Nian hui bu neng ting! (Johnny Keep Walking!)

* * ¾ (out of four)
Seen 23 January 2024 in AMC Causeway #12 (first-run, laser DCP)

A thing I often wonder about while watching imported comedies like Johnny Keep Walking! is to what extent the rest of the audience is really digging the whole thing while I'm just enjoying the jokes good enough to punch through the language and cultural barriers. There are long stretches to this movie where I kind of see what kind of earnest silliness it's striving for, but don't quite laugh, which can make for a long-ish evening. On the other hand, when it does do so, it's kind of sublimely ridiculous, and I bit the expats, students, and Chinese-American folks behind me are having a really great time.

It starts out in 1998, with Hu Jianlin (Dong "Da Peng" Chengpeng) repairing a mirrorball at the new year's party for the factory where he works, eager to sing for his co-workers and the future looking bright. Fast forward twenty-one years, and he's more or less in the same place, right down to living with his mother, but the plant is now the Standard Component Factory for the Zhonghe group, a massive corporation with a big-city headquarters and investments in almost every business sector in China. His ambitions still don't extend much further than performing in the company gala, although co-worker Zhuang Zhengzhi (Wang Xun) is angling for a promotion to headquarters, and has in fact paid a substantial bribe and participated in some off-the-books scheming to make it happen. Unfortunately, Jianlin's application to perform and Zhuang's for a promotion get switched, so now Jianlin has a position in Human Resources that he doesn't understand, and his put-upon supervisor Ma Jie (Bai "White-K" Ke) - or "Magic", as everyone at headquarters uses an English nickname - realizes that he's been promoted by mistake. Fearing that exposing "Johnny" to his superiors will lead to him taking the fall, Ma enlists bitter six-year temp Pan "Penny" Yiran (Zhuang Dafei) to get his work done. The question is, will Johnny's country-bumpkin good nature make him the perfect patsy to execute a massive round of layoffs, or will it throw a wrench into the execs' plans?

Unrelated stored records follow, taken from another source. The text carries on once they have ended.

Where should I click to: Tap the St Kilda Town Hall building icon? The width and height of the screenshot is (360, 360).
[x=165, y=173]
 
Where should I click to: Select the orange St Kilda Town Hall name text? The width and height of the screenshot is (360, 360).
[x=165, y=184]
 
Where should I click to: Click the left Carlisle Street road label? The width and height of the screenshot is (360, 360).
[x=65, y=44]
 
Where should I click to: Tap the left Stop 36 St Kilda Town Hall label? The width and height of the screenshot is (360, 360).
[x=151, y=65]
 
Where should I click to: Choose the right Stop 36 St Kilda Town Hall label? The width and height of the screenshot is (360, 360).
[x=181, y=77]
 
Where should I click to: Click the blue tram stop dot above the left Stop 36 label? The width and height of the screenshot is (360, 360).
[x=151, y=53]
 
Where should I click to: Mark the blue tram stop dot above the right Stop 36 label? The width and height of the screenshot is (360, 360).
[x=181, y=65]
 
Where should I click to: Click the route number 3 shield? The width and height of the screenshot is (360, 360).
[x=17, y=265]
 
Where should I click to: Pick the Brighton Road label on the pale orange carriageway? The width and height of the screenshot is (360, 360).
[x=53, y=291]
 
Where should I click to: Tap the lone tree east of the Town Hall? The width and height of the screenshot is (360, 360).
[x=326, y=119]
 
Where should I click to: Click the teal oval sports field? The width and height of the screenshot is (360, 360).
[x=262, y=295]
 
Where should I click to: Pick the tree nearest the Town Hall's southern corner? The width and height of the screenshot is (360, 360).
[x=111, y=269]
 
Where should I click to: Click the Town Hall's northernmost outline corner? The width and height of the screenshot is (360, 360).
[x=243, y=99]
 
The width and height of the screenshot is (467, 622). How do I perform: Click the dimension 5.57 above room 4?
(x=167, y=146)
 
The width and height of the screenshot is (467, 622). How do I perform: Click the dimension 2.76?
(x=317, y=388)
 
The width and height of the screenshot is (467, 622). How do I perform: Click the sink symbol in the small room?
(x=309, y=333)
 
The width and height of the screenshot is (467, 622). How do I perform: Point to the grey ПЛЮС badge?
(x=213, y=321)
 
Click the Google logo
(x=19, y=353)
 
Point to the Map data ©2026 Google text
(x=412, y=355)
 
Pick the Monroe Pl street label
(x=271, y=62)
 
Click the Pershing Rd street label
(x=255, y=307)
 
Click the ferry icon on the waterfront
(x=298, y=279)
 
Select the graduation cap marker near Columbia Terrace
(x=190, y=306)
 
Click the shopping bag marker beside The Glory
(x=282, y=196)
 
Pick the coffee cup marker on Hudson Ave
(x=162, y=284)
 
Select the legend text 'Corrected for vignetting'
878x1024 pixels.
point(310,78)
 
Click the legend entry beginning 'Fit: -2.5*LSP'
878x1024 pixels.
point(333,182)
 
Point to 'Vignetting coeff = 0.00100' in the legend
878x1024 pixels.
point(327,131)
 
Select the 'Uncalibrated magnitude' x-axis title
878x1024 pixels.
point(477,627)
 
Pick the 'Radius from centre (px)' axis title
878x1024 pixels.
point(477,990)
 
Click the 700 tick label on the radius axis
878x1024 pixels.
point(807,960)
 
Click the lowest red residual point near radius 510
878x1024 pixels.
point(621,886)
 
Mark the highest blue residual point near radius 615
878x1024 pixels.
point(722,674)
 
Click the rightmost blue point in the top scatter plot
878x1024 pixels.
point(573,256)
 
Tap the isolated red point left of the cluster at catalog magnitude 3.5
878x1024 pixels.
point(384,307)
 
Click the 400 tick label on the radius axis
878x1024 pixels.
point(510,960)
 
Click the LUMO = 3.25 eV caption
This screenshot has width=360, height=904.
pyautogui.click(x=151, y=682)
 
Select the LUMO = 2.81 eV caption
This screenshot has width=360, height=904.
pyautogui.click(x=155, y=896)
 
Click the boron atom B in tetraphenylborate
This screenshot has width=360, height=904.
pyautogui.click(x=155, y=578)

Folks have been making comedies about less sophisticated folks crashing big business - Safety Last! with Harold Lloyd is hardly the first - though there are a lot of different templates. Johnny Keep Walking! tries most every variation at one point or another (although, oddly, there's no romantic subplot). Sometimes the pieces don't quite match up, as Jianlin can occasionally seem dim rather than just out of his element. It's hard, I think, to come up with jokes about corporate culture that haven't been done before, but the filmmakers handle their own goofy ideas well, whether it be the screwy way Zhuang winds up losing his contact in the company to the employees of this Chinese company choosing English names. I must admit to being kind of curious how the joke about Ma Jie not daring to go .with "Jack Ma" as a name lands with Chinese viewers.

Star Da Peng seems to handle this sort of thing a bit better in the films he writes and directs himself - finding the zany/deadpan overlap is tricky - and it kind of makes his "Johnny" fuzzy enough that the jokes aren't really about him, and the trio at the center never works as well as a unit as they do anchoring jokes about individual types and positions - Zhuang Dafei makes Penny enjoyably snarky without being abrasive and White-K is enjoyably frazzled. They're a likable enough set, at least, easy enough to root for, and certainly more fleshed-out than the scheming executives.

It's messy at times - the sequence where Jianlin seems to sell out really doesn't work at all - but it builds surprisingly well, doing a nifty job of getting weirder as Zhuang hides out in the city headquarters (minus pants) while driving toward a conclusion. The film ends on a fun musical number that works even for those of us that don't speak a word of Mandarin, and that's some solid execution!